Find "Lire le dernier magazine (756, 2301)" and "Panier (1130, 75)" in the records below. Copy the lines holding them and every line between, exactly, and no others.

(Available data)

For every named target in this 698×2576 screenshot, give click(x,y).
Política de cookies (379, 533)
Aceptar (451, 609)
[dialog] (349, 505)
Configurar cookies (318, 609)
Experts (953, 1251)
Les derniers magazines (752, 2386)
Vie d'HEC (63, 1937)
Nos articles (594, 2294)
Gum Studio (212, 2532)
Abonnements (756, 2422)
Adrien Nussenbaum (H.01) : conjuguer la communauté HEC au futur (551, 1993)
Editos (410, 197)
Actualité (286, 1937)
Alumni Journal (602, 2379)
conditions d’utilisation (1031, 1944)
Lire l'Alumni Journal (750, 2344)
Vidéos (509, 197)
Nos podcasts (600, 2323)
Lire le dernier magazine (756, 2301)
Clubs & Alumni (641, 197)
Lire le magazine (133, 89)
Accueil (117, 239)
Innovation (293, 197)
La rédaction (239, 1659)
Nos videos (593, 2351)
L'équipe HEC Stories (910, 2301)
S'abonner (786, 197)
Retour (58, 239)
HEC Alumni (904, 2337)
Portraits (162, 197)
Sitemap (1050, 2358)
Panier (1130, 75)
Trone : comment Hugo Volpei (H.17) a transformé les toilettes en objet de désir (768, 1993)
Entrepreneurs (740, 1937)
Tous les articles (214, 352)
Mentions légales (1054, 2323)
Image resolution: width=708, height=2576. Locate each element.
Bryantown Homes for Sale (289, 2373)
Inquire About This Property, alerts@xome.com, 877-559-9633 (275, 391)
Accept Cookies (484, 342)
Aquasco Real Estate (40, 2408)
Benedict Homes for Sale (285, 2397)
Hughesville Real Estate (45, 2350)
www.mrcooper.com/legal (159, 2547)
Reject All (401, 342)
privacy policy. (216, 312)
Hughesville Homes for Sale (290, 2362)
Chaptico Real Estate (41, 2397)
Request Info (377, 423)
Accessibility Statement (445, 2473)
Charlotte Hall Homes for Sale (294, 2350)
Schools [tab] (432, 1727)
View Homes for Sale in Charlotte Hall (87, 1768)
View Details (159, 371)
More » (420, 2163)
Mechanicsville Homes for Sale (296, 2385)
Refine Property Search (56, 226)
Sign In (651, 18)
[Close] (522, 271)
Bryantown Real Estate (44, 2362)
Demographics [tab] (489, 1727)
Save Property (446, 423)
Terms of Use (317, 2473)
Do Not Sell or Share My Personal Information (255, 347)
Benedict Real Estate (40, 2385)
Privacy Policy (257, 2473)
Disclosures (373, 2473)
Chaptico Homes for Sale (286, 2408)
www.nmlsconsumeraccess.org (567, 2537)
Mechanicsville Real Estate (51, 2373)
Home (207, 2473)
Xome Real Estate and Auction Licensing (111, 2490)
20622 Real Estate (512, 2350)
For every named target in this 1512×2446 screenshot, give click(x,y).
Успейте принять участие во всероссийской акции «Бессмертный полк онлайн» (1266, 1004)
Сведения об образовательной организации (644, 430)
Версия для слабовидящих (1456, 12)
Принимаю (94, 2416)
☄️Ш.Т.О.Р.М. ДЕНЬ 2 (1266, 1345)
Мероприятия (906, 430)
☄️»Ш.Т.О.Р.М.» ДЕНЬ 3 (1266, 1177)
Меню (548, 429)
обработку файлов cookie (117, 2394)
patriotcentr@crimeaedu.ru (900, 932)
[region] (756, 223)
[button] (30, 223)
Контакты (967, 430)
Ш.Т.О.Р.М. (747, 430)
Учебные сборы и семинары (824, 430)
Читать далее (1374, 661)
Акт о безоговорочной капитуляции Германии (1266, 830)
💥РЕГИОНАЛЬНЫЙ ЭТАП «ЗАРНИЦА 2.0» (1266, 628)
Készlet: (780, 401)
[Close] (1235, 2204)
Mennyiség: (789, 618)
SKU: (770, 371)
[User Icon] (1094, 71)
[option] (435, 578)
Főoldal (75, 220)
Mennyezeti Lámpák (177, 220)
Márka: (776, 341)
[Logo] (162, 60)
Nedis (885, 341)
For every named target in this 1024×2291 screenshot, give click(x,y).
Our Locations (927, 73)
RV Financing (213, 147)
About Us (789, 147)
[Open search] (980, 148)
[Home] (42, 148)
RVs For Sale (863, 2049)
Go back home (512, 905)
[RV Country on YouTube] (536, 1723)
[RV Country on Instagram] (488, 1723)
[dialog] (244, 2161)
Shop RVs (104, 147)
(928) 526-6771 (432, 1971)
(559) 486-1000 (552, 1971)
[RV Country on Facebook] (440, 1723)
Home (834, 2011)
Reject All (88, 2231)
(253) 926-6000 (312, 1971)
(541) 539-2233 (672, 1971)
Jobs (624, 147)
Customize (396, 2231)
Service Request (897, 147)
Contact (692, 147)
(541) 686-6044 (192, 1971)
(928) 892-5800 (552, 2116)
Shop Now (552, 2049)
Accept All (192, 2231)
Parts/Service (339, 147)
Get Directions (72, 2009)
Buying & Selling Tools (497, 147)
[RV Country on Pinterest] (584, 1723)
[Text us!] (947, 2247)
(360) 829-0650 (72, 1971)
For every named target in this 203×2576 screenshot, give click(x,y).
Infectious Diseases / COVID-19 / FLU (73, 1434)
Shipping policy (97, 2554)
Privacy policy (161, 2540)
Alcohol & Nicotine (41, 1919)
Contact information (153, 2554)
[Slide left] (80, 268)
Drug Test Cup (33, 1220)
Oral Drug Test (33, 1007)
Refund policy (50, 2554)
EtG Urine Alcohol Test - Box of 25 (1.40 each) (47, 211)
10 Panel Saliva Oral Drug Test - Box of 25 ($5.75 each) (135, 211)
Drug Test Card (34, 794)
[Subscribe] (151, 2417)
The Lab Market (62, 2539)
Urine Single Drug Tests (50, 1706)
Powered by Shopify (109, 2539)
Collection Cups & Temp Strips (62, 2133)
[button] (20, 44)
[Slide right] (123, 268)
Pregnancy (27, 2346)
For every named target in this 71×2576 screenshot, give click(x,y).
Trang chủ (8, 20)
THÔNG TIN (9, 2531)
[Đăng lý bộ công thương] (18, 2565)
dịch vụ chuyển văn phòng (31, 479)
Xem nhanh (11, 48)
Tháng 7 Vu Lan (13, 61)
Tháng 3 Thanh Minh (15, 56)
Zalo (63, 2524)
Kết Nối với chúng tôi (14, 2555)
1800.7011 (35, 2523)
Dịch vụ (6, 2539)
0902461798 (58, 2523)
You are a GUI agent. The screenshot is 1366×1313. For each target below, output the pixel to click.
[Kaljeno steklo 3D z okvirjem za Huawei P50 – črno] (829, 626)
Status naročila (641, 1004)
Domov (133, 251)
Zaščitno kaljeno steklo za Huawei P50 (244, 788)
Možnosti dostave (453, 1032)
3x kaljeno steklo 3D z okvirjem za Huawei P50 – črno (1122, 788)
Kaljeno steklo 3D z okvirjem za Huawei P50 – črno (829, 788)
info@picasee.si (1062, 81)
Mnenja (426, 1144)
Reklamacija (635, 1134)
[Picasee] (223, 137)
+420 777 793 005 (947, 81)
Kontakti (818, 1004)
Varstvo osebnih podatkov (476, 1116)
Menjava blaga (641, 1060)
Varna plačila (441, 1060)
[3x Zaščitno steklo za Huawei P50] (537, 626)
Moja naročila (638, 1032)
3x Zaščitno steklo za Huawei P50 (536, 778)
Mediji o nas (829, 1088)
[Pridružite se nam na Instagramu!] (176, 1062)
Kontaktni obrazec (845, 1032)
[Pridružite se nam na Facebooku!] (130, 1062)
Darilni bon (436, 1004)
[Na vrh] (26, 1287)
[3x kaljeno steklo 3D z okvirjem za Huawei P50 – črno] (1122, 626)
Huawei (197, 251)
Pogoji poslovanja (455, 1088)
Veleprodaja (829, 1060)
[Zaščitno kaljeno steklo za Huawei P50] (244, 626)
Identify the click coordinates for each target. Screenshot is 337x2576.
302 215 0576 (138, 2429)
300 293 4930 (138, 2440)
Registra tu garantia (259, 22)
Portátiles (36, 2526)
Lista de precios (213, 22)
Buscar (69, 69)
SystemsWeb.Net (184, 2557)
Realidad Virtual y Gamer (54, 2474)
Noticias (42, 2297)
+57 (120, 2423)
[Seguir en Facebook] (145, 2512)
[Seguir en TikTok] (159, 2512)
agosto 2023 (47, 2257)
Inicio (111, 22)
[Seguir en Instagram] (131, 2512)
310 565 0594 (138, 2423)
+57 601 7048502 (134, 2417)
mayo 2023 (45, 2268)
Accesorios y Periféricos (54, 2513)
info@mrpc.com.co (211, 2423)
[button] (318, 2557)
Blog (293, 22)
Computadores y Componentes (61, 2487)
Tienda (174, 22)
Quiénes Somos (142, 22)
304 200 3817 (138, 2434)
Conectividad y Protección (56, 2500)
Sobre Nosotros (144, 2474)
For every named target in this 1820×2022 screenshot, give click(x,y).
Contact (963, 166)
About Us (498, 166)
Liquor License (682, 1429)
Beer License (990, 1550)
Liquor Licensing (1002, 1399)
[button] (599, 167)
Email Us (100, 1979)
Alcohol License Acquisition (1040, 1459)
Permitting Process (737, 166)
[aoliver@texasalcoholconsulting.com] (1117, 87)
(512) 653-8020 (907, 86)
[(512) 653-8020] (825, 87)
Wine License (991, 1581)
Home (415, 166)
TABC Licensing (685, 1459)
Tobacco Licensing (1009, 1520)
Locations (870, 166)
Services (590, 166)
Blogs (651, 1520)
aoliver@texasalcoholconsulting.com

(End Available data)

**Result of the task:**
Lire le dernier magazine (756, 2301)
Clubs & Alumni (641, 197)
Lire le magazine (133, 89)
Accueil (117, 239)
Innovation (293, 197)
La rédaction (239, 1659)
Nos videos (593, 2351)
L'équipe HEC Stories (910, 2301)
S'abonner (786, 197)
Retour (58, 239)
HEC Alumni (904, 2337)
Portraits (162, 197)
Sitemap (1050, 2358)
Panier (1130, 75)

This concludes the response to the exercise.